The new robotic imaging technology was used during surgery on March 30, performed by cerebrovascular neurosurgeon Henry Woo, MD, to remove a meningioma from Joseph Ventimiglia, of East Setauket, NY. “The Synaptive Modus V incorporates multiple technologies including digital operative microscopy and robotics into a single seamless integrated platform,” said Dr. Woo. “The technology allows surgeons to more efficiently utilize and incorporate preoperative imaging modalities during procedures that will hopefully shorten procedure times and improve outcomes.
In this case, I was able to see around a bony edge to better visualize the tumor’s attachment to the dura and sagittal sinus at an angle that would have been impossible with a standard surgical microscope.” Modus V has the benefits of automated robotics and hands-free positioning with tracked instrumentation, allowing the surgeon to achieve desired visualization angles without disrupting the workflow. Another advantage is the device’s novel version of “auto focus,” which allows the image to stay focused on the tip of the surgeon’s instrumentation, refocusing as the surgeon works in different areas of the anatomy.

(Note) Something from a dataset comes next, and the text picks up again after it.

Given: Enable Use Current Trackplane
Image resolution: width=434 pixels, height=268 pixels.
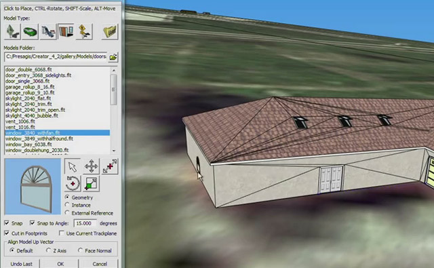Looking at the screenshot, I should (x=62, y=233).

In conjunction with the Modus V robotic digital microscope, Synaptive’s BrightMatter™ software platform displays automated, whole brain tractography, mapping out the patient’s fiber tracts in the brain using magnetic resonance imaging (MRI). This information is then integrated into the intraoperative navigation screen during surgery. The images are displayed alongside the digital microscope’s optical image in real time to ensure the least disruptive path is taken without damaging nearby healthy tissue.
“The Synaptive Modus V represents the next step in the evolution of neurosurgical technology that allows improved access and increased versatility for a wide variety of neurosurgical procedures, including patients with brain tumors, cerebrovascular conditions and many disorders of the spine as well,” said Dr. Schulder. “The combination of maximal information of brain function, as well as improved intraoperative visualization, has the potential to make brain surgery as safe and as effective as possible.”